■ **Problem description**
The answer should be an exact repeat of the stretch of material below from the line containing "Task: Click the download/import icon" through the line containing "The width and height of the screenshot is (1355, 408).".

■ **Entries provided**
+ + + +

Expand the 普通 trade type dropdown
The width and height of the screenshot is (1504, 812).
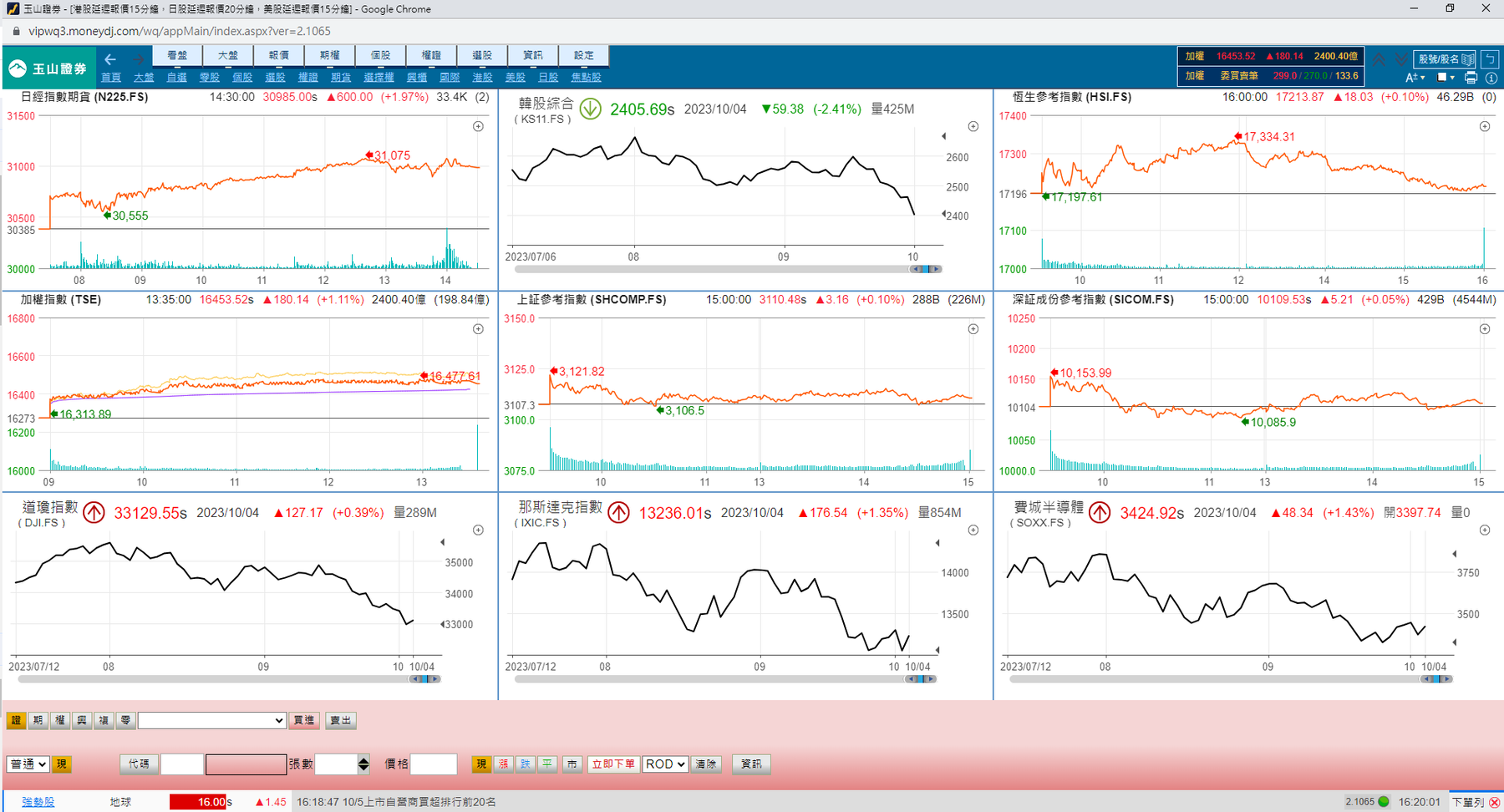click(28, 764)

+ + + +

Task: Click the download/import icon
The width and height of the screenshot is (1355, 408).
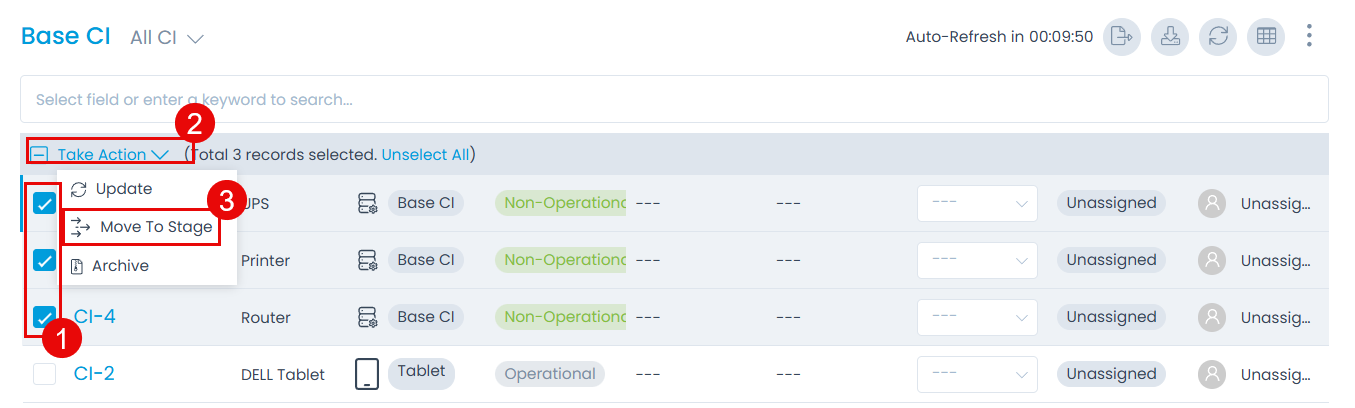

+ + + +

■ **Answer section**
Task: Click the download/import icon
The width and height of the screenshot is (1355, 408).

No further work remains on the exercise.